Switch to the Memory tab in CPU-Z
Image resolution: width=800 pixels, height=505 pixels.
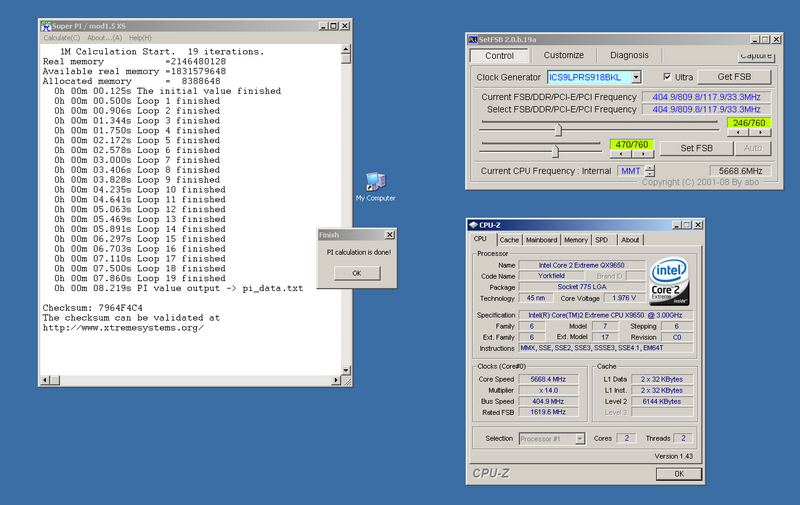pyautogui.click(x=575, y=240)
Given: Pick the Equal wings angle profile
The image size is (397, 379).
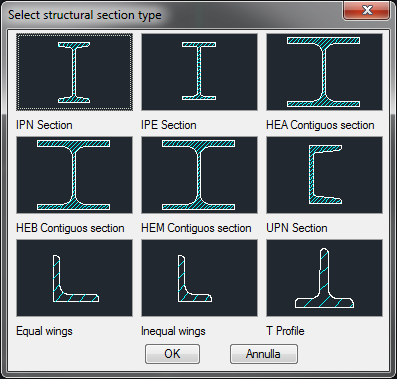Looking at the screenshot, I should point(74,278).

▸ PROBLEM REQUIREMENTS:
Beginning with the line where "Image resolution: width=800" appears, reproduce every remaining line of the listing above, the last one included, but none of the pictures.

▸ YOUR SOLUTION:
Image resolution: width=800 pixels, height=505 pixels.
pyautogui.click(x=575, y=240)
Given: Pick the Equal wings angle profile
The image size is (397, 379).
Looking at the screenshot, I should point(74,278).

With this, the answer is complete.